■ **PROBLEM TO SOLVE**: Return each line exactly, beginning with the one that has "This screenshot has width=1476, height=811." and finishing with the final line of the material. Drop any pictures.
==============================
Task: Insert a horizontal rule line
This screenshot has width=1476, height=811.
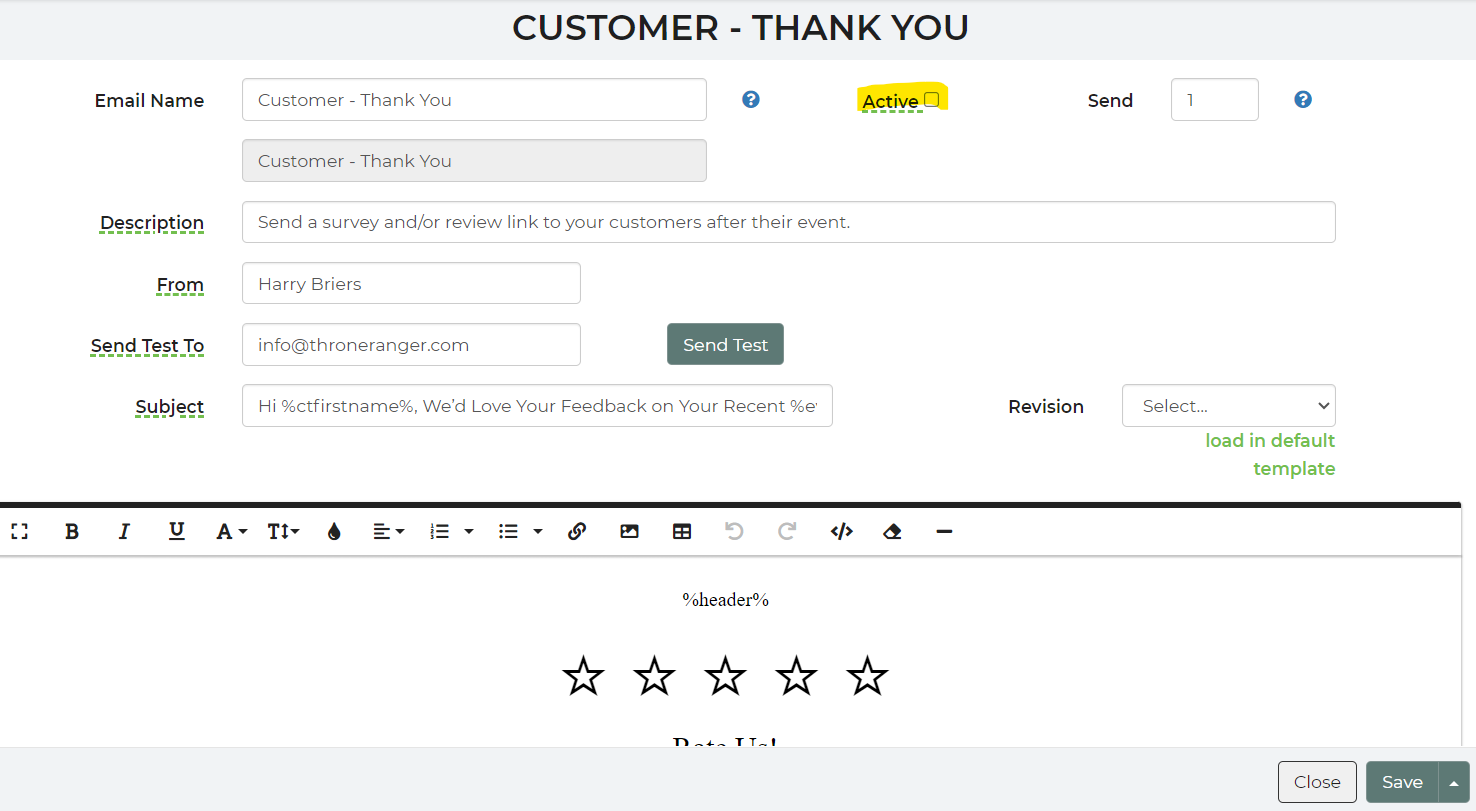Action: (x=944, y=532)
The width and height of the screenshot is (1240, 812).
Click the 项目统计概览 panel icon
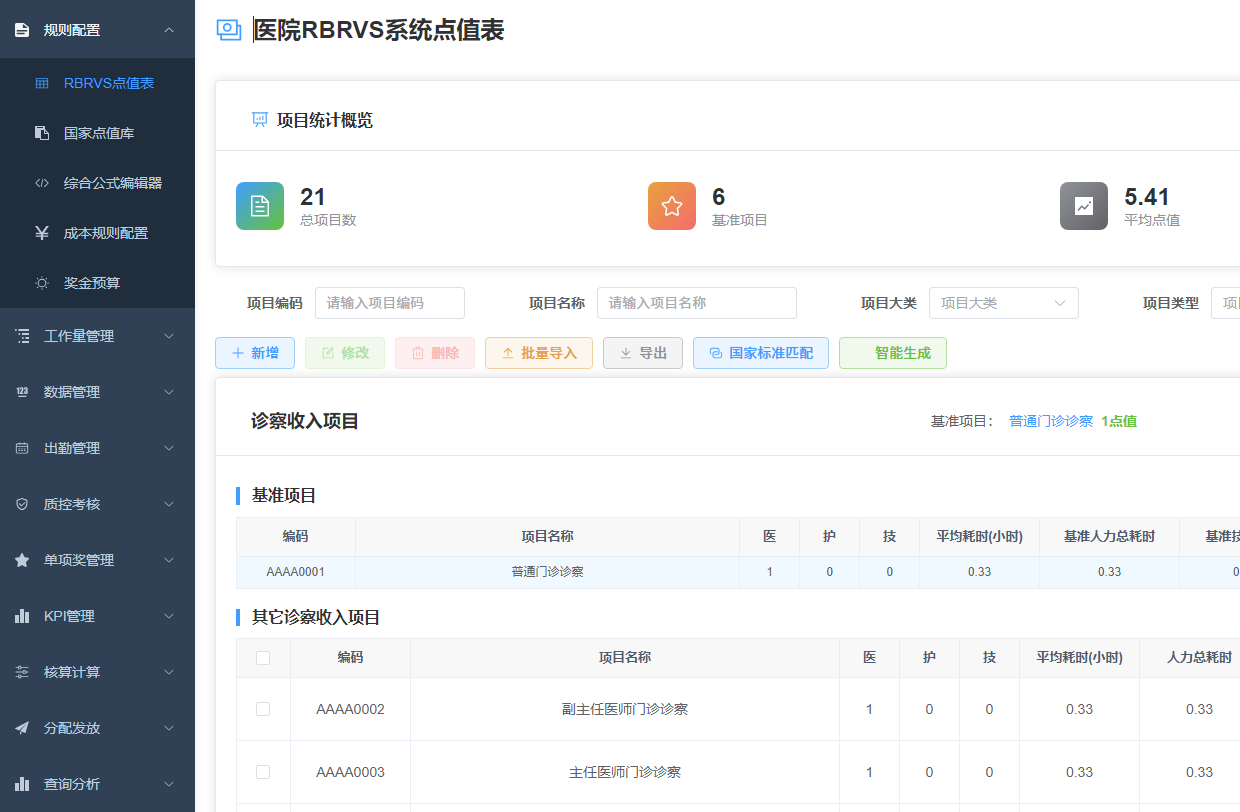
==============================
■ **YOUR RESPONSE**:
This screenshot has width=1476, height=811.
Action: (x=944, y=532)
The width and height of the screenshot is (1240, 812).
Click the 项目统计概览 panel icon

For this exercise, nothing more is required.